◆ **Material to process**
________________
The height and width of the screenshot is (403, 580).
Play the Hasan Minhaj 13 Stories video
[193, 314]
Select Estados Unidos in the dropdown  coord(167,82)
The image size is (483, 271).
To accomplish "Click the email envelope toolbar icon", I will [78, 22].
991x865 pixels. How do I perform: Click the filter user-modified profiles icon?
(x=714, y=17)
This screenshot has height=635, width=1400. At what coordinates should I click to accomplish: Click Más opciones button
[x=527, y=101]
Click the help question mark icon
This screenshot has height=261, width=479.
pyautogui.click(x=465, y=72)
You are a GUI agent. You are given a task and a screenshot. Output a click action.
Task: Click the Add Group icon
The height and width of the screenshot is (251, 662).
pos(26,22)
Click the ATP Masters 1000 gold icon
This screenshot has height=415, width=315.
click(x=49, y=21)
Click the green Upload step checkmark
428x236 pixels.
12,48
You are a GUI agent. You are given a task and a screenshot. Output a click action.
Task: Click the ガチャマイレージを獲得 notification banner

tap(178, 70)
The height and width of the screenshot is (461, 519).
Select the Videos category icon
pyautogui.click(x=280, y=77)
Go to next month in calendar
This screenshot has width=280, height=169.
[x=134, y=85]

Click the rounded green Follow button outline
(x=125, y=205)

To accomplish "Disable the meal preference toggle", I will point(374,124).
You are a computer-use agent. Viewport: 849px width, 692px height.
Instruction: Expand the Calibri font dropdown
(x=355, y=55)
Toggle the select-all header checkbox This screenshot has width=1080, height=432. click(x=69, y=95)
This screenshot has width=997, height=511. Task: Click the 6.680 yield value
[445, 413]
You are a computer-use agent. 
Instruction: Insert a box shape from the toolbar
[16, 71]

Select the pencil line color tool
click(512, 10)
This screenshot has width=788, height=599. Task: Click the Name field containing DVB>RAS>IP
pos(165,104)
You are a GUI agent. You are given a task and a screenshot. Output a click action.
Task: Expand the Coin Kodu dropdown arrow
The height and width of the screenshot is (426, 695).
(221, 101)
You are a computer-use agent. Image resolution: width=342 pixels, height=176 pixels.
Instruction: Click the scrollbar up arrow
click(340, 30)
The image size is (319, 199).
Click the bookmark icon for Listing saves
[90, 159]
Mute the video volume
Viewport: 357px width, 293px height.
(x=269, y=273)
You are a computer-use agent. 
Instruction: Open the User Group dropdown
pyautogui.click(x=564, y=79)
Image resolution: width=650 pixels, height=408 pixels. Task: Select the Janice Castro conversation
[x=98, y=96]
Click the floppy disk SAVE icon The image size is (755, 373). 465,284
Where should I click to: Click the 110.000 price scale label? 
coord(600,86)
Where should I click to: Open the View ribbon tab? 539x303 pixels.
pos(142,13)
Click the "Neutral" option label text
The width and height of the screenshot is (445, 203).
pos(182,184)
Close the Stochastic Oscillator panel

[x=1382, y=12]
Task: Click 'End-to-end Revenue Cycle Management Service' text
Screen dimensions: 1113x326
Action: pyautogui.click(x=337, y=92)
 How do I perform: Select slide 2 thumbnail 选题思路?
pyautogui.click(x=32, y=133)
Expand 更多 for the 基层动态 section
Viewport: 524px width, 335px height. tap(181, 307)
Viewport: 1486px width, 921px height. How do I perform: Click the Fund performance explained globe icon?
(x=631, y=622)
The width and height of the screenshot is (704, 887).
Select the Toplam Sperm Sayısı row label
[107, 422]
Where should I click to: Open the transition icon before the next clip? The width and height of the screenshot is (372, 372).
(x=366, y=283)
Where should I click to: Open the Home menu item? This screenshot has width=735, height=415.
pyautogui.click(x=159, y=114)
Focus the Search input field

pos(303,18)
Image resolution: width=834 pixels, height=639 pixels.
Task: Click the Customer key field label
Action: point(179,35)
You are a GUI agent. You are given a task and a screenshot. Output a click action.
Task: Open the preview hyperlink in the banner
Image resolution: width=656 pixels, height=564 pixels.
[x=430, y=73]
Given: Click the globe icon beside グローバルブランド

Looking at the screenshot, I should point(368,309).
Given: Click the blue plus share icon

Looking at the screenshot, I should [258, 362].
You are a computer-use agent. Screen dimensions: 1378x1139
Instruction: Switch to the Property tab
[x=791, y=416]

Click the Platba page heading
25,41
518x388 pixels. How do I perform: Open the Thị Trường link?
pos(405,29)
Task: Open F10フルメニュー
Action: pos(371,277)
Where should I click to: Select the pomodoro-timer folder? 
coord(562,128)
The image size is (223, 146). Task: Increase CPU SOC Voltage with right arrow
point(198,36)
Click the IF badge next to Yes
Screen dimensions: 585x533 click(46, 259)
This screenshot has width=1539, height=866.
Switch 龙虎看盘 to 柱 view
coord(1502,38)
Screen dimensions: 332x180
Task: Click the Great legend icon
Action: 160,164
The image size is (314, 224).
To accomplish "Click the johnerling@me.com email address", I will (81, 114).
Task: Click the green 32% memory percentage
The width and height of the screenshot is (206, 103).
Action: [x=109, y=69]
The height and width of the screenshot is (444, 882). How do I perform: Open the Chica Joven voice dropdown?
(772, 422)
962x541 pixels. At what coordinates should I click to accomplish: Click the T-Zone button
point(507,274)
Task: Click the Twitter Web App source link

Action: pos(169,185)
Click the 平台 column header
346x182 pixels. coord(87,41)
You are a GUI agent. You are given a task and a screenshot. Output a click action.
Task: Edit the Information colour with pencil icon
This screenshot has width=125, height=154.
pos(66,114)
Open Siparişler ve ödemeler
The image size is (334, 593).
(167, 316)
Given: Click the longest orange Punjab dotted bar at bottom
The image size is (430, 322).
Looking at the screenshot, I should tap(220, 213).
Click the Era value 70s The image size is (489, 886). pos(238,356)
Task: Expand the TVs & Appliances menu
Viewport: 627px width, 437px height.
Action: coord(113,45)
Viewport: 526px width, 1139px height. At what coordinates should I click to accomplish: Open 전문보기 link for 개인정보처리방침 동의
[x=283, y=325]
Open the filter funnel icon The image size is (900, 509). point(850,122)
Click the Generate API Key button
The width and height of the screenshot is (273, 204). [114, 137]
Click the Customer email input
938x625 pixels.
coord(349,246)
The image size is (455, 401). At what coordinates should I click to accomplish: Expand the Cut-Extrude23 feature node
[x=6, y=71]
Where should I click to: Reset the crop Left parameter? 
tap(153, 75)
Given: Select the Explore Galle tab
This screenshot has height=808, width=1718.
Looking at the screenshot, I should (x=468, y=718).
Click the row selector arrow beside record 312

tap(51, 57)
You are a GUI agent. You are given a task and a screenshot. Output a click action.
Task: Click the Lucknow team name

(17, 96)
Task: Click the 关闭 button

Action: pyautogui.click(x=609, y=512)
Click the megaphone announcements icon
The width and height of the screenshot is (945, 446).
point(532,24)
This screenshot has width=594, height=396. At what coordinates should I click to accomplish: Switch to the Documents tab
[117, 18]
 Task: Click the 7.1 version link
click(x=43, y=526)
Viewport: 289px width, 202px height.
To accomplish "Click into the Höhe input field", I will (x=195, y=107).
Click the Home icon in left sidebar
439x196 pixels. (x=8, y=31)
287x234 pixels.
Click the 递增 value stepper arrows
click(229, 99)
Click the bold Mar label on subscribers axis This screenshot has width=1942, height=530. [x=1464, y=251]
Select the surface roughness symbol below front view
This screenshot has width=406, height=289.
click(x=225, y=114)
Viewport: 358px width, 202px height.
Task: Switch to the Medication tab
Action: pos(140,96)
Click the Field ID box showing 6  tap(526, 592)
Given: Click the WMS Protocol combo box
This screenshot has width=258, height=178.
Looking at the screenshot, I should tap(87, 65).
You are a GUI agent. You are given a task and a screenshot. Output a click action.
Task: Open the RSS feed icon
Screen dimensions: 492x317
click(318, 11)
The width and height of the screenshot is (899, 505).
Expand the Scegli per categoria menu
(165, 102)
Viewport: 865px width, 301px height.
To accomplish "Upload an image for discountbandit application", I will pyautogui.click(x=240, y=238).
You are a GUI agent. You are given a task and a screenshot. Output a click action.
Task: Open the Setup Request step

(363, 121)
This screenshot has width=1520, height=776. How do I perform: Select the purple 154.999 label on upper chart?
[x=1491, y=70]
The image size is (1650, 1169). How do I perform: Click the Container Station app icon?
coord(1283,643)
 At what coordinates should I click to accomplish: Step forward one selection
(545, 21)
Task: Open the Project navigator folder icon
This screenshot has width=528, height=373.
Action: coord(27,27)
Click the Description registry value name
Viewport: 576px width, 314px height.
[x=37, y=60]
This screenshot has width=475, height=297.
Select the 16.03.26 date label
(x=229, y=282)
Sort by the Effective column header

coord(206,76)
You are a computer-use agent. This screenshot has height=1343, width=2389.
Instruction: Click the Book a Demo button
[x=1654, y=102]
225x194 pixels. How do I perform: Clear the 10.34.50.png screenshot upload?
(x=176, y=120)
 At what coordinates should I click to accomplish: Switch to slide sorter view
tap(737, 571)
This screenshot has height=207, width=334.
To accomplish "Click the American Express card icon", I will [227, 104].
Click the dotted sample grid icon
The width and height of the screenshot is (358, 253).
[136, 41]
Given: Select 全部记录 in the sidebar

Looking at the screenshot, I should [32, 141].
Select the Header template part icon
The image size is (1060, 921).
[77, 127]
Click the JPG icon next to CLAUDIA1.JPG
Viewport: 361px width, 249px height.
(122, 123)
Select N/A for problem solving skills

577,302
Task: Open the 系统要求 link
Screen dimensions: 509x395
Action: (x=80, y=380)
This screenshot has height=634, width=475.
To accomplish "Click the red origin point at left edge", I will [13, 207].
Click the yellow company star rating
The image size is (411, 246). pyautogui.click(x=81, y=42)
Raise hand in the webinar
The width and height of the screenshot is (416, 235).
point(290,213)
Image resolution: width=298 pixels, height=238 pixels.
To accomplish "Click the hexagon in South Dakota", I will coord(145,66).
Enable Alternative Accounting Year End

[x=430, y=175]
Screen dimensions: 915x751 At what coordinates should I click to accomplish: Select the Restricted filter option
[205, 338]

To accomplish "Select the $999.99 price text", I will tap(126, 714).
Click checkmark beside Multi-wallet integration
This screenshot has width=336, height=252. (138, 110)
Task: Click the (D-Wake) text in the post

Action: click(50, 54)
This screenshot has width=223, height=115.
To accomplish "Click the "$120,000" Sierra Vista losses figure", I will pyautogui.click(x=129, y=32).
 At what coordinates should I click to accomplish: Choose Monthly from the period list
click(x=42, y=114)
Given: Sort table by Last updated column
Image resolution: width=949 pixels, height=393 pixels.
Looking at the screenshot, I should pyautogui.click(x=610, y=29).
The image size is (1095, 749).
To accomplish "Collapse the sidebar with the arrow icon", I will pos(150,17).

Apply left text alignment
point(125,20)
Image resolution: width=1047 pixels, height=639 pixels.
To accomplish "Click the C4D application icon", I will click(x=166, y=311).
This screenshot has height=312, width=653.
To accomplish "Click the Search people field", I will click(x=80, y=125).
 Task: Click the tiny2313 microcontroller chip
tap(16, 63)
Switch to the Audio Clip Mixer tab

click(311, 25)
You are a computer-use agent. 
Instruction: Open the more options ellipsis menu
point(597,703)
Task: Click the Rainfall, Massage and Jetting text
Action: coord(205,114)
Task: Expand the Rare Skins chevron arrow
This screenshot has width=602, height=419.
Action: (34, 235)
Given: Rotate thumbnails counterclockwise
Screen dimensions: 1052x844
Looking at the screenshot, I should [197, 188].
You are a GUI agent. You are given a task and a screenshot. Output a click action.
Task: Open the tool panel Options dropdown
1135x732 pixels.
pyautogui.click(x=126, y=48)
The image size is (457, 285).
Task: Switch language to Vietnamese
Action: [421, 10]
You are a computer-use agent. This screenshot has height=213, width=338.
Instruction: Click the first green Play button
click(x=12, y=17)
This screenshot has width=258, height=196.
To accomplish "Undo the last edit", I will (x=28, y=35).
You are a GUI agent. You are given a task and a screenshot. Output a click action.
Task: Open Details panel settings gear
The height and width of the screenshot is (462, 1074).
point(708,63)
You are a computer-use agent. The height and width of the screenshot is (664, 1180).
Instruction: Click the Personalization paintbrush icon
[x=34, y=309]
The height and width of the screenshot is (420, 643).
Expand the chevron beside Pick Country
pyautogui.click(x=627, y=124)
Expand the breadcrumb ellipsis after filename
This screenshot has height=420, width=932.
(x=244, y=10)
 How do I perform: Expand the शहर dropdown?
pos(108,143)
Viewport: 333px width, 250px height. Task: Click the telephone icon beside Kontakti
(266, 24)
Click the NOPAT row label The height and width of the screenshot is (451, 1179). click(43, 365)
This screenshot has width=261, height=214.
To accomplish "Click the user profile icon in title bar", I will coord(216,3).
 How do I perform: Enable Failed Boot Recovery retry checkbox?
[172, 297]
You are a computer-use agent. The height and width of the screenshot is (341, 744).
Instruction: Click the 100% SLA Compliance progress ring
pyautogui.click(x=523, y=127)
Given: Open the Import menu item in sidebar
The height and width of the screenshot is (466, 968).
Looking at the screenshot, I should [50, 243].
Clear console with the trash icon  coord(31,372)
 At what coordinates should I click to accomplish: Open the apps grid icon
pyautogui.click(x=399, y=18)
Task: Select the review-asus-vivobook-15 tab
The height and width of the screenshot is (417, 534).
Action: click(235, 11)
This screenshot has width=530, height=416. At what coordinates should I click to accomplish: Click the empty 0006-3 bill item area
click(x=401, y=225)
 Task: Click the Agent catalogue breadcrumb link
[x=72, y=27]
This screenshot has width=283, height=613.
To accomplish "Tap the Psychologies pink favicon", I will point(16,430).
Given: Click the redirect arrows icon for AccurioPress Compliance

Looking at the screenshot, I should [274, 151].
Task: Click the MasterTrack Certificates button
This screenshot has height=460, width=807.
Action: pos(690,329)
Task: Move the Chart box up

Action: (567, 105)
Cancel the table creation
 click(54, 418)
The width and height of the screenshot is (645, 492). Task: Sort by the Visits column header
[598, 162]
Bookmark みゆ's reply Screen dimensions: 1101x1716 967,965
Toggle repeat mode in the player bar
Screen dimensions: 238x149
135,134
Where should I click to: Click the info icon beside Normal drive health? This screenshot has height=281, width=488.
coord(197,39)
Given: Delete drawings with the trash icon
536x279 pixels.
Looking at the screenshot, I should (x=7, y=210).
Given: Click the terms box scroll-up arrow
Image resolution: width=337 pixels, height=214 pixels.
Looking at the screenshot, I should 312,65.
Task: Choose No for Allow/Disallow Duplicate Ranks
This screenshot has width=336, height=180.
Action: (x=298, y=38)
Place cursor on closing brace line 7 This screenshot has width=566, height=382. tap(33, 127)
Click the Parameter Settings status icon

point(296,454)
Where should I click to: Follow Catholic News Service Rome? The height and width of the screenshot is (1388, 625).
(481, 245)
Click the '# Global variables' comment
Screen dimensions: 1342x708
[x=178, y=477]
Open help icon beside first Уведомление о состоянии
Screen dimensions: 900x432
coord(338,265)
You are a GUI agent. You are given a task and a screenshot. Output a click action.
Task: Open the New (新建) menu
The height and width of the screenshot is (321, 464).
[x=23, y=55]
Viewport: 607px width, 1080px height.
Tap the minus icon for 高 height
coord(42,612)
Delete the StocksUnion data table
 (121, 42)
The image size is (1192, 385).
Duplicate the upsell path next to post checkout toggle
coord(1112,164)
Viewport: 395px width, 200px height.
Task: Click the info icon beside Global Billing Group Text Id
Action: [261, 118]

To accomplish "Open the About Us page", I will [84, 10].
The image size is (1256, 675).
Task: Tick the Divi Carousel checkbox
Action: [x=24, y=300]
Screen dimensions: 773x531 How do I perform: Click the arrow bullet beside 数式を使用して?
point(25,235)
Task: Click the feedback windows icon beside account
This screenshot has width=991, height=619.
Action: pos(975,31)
________________
◆ **Instructions to follow**
Show the lines in the entries above that include the string "trash".

◆ **Expected output**
Clear console with the trash icon  coord(31,372)
Given: Delete drawings with the trash icon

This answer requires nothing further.